YOUR TASK
Which of the lines below include "computer"? Each one should be copied out.

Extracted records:
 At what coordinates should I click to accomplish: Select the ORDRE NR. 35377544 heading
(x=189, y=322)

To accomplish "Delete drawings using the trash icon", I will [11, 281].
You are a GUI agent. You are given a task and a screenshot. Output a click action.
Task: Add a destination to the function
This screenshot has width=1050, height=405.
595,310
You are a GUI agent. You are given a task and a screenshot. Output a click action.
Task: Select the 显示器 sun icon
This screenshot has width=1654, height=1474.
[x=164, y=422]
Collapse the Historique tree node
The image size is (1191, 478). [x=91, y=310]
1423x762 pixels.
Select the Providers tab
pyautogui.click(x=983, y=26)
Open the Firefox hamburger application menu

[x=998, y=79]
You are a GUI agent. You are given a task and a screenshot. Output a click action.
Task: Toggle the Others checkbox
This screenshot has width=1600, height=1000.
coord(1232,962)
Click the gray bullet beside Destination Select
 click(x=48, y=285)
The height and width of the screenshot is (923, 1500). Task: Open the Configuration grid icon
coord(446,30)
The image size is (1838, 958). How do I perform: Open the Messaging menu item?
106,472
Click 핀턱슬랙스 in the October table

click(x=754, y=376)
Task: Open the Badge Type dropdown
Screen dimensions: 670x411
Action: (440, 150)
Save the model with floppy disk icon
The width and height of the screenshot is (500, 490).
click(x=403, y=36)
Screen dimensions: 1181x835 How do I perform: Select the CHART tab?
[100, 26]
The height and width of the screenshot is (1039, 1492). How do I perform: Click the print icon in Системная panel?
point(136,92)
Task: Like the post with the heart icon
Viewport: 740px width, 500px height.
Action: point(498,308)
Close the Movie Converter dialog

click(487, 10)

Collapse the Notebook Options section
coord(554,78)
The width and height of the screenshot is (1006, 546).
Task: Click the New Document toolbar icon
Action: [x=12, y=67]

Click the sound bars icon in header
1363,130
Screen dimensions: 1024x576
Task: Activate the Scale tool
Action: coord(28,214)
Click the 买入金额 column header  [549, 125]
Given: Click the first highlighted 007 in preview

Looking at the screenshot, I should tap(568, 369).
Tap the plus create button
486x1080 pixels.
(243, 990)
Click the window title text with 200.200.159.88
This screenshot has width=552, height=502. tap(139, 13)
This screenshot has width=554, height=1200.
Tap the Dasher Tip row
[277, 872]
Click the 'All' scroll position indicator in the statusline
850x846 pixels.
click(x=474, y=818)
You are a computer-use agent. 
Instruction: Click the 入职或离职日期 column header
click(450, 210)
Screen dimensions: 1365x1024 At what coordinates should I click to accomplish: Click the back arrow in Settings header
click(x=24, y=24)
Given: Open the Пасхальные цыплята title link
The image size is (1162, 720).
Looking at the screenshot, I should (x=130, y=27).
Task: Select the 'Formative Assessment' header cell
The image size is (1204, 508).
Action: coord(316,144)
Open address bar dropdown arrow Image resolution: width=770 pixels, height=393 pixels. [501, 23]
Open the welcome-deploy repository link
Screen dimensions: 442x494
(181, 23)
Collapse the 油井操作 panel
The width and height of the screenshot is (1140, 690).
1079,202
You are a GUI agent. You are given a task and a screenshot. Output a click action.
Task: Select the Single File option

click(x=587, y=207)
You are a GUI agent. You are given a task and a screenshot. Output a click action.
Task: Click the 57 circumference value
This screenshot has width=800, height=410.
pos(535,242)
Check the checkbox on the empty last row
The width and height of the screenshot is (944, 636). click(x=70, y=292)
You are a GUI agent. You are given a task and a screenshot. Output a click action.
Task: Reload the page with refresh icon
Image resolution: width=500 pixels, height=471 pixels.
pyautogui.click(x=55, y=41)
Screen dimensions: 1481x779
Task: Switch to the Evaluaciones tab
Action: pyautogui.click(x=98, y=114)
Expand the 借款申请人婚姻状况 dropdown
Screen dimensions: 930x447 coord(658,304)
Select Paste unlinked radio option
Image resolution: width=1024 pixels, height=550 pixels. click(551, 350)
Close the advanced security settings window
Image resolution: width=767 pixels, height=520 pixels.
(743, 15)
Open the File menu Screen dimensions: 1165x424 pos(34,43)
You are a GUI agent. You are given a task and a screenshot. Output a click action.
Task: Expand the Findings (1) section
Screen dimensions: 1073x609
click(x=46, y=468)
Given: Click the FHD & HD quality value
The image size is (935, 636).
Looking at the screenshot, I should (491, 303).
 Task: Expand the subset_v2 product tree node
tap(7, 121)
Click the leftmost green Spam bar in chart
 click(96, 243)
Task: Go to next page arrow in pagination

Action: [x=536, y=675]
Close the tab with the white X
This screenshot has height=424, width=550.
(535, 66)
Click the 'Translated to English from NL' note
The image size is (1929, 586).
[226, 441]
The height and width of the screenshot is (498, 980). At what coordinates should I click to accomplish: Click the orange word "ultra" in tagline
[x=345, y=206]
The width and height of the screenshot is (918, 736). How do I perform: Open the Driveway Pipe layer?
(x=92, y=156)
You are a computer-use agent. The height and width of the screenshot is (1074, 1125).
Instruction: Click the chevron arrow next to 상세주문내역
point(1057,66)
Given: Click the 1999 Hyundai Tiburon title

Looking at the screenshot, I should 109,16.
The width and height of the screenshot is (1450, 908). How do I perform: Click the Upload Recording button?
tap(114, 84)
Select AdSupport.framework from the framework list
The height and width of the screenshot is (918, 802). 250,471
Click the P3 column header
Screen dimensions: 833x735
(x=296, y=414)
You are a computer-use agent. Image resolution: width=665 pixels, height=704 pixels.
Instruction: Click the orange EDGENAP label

FINISHED TASK
You are a computer-use agent. 
You are a computer-use agent. The height and width of the screenshot is (1074, 1125).
You are a computer-use agent. Image resolution: width=665 pixels, height=704 pixels.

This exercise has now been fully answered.